The ski I actually ended up skiing on pretty much every park day I could last season, because I enjoyed it so much, was the new Armada EDollo. Not that much has changed since the old EDollo, but I prefer the slightly softer tail. It gives the ski a more balanced feel despite having rockered tips and cambered tails. The new edges are slightly fatter (though still not as thick as I'd like to see) and the new core, with its full-length ash stringers, provides more energy on takeoffs and on the exit of butters. They are at their heart, a soft, buttery ski. However, they are still superior on jumps and groomers to heavily tail rockered skis like the Wet/Magnus and even softer skis like the Line Blend. It's hard to pin down exactly what it is about these skis but I loved the old model and I love the new one, it's as simple as that.
An ideal ski for: Those who like soft skis, playful skis, but still want a ski that performs decently outside of the park.
Liberty Helix 98 - Peter (P3t3r & markymark)
The Helix 98 is similar in shape to the EDollo but far stiffer making it much more of a charger's ski. It takes this spot in our picks as a more versatile, stiffer park ski, narrowly ahead of the K2 Poacher which Mark is also a big fan of (as am I).
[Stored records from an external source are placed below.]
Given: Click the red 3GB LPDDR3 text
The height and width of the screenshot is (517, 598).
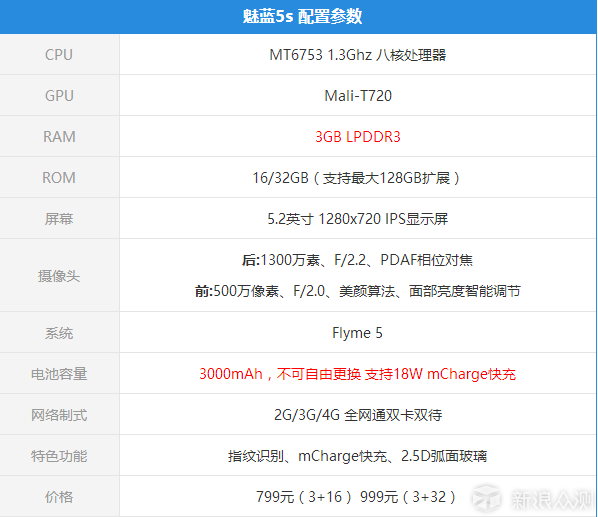Looking at the screenshot, I should [358, 136].
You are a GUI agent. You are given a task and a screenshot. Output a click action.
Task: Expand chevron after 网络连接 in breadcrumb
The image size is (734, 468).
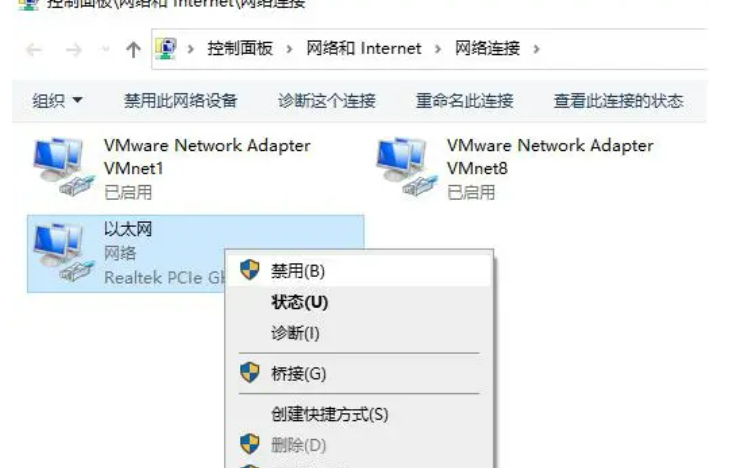536,49
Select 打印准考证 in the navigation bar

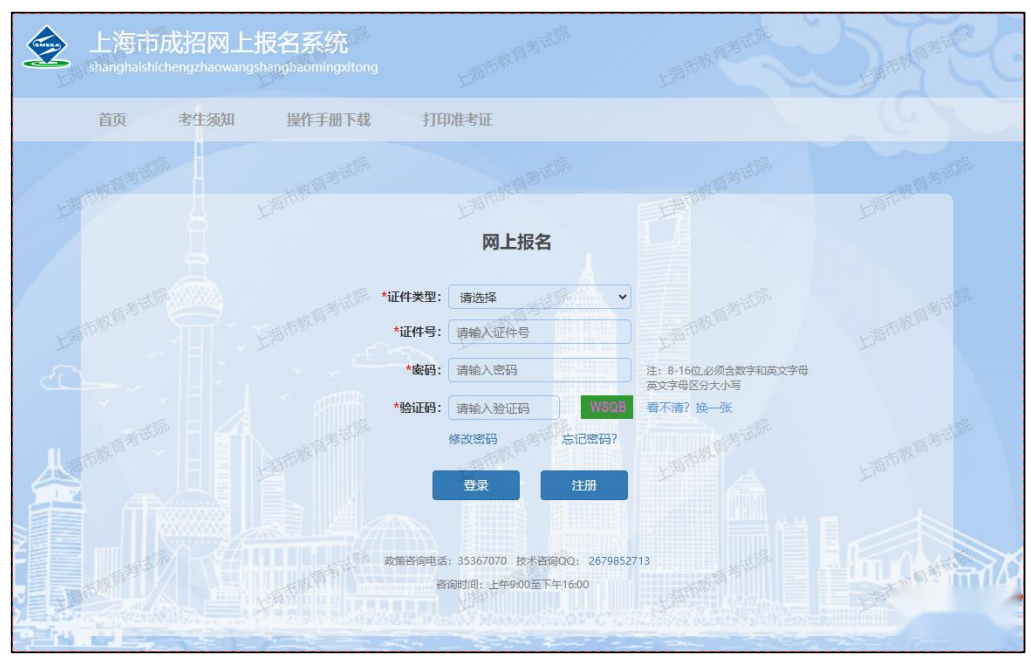[x=457, y=120]
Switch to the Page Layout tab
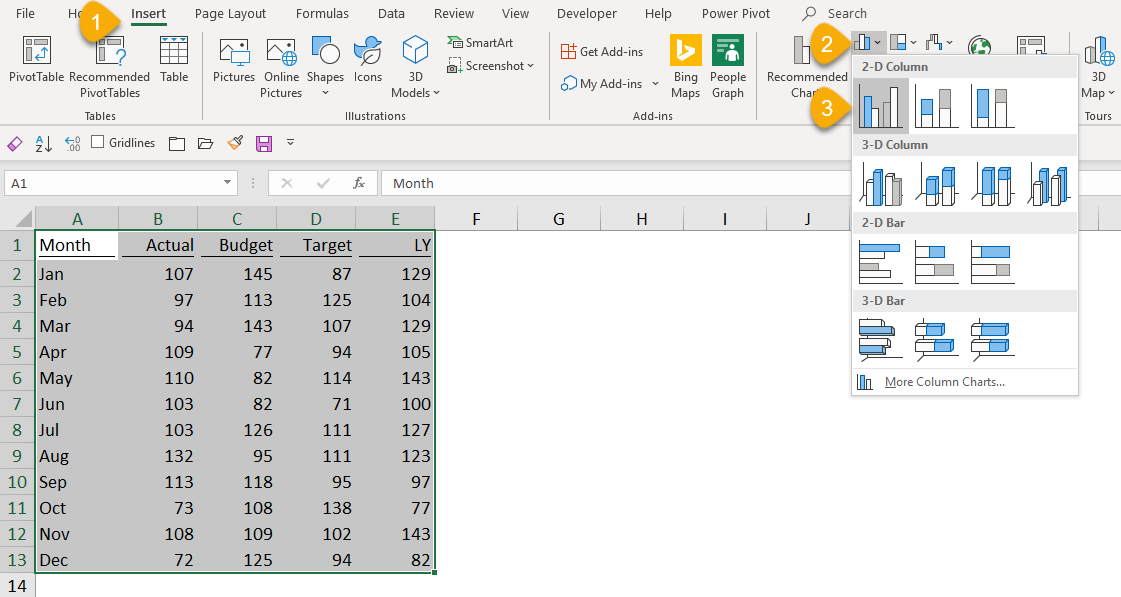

The Poacher is a great ski, as is the Armada ARV 96 that was also considered, but ultimately it was the durability Mark has experienced on the Libertys that tipped the balance. Mark is our resident ski killer. He smashed his way through two pairs of review skis this season in a matter of days. So when he says a ski is super durable, we take notice.
"I personally loved the Helix for my aggressive ski style, mostly hitting large jumps and rails. What I really enjoyed is the wider 98mm platform because it gave me more ski to work with on rails. The stiff camber section allowed me to charge jumps, with the super low swingweight making it easy to go big & spin fast. The slight tip rocker felt great too when initiating turns on trails and skiing slushy days." - Markymark
An ideal ski for: Park skiers who like a wider platform but don't want a softer, less stable ski. Those who like to go big.